This post by Randy Kerns – Senior Strategist at Evaluator Group, an IT analyst firm – on Storage Soup articulates quite well the pressure new technology like SSD is placing on existing technology like HDDs.

“The advances that new technology forces (SSD) on older technology (HDD) are valuable to customers and help “move the ball forward,” to use a football term. Competition is good for the customer whether it is in the form of storage vendors competing with products or in the form of new technologies competing for generational change and dominance.”

The truth of the matter is with the advent of SSD in the enterprise space, is there room for faster hard drives?  If you look at HDDs vs SSDs through a the lens Randy describes above, what we are faced with is a good, better, best scenario without “the better.”

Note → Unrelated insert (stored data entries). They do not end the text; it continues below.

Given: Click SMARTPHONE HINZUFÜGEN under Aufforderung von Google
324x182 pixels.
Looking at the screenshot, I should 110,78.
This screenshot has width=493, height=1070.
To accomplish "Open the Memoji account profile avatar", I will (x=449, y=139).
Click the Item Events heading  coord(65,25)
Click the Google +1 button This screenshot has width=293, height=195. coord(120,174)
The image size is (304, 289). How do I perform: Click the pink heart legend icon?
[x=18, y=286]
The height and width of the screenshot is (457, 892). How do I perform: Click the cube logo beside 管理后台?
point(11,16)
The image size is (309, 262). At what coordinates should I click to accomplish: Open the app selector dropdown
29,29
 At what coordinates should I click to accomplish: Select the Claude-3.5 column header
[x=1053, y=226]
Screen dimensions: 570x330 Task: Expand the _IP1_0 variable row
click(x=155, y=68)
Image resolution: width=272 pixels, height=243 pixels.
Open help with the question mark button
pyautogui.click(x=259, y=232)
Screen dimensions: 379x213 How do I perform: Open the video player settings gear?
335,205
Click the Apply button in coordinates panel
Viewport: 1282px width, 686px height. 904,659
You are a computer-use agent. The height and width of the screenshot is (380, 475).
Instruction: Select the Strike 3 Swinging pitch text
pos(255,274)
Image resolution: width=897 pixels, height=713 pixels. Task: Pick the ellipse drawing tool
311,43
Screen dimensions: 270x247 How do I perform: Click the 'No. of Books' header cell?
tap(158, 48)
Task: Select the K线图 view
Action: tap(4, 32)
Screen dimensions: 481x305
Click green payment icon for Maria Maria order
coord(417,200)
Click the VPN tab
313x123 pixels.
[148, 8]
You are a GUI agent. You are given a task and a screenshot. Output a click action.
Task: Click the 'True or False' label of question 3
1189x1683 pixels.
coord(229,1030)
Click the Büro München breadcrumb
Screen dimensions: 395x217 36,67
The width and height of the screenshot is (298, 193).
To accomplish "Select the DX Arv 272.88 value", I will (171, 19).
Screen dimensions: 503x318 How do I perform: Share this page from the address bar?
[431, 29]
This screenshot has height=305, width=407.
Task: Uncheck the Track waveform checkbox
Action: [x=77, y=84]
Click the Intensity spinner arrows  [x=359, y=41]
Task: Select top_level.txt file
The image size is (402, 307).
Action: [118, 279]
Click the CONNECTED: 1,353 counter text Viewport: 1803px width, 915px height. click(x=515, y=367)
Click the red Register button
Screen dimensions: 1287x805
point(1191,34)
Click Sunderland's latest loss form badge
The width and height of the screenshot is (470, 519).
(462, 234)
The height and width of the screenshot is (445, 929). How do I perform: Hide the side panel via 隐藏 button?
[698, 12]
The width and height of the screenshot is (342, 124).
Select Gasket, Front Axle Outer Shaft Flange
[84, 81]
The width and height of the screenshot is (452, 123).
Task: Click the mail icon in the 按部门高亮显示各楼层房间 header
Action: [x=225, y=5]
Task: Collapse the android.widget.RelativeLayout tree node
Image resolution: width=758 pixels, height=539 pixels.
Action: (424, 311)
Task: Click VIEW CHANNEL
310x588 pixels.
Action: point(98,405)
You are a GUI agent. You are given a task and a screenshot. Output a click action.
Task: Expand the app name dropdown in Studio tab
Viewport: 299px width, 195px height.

The same could be said for the client space, but that did not stop Seagate from introducing “the better” in the form of Solid State Hybrid Drives (SSHD). And that trend is catching on.  Maybe it’s the 2 Million plus notebook SSHDs Seagate has shipped to date, or increased pressure from OEM customers like Dell,  the other HDD suppliers are rumored to be releasing notebook SSHDs in the coming months.

But what about the enterprise?  

Do the data center solutions of the present and future need faster hard drives, or is bigger and cheaper the rule of the day given the sheer amount of unstructured data being stored? Let’s face it, such unstructured data was created somewhere at sometime, and the creation of data is highly dependent upon IOPS more than anything.  SSDs have been the answer as of late, but that solution remains expensive and limiting for many customers to deploy at mass scale.

So what is the solution?

In the past, as computer capabilities sped up, so did hard drives.  What was once 7,200 RPM became 10,000 RPM, and then 15,000 RPM.  The problem is that economically and reliability speaking, HDDs cannot spin much faster than 15,000 RPMs, and performance gains are left to improvements in firmware design and areal density…unless there is another solution?

Enter “the better” for the enterprise.

What if, taking a page out of the Notebook SSHD page, an enterprise SSHD could deliver SSD like performance at an HDD price?  What’s more…what if the integration of such devices were seamless to the user? It was simply, a much faster hard drive for a fraction of the cost/GB of an SSD. On paper, it makes complete sense, but in the real-world, can it really be that simple? Time will tell, because Seagate has publicly said the plan is to expand SSHD to encompass both desktop and enterprise markets. I say, “the sooner the better.”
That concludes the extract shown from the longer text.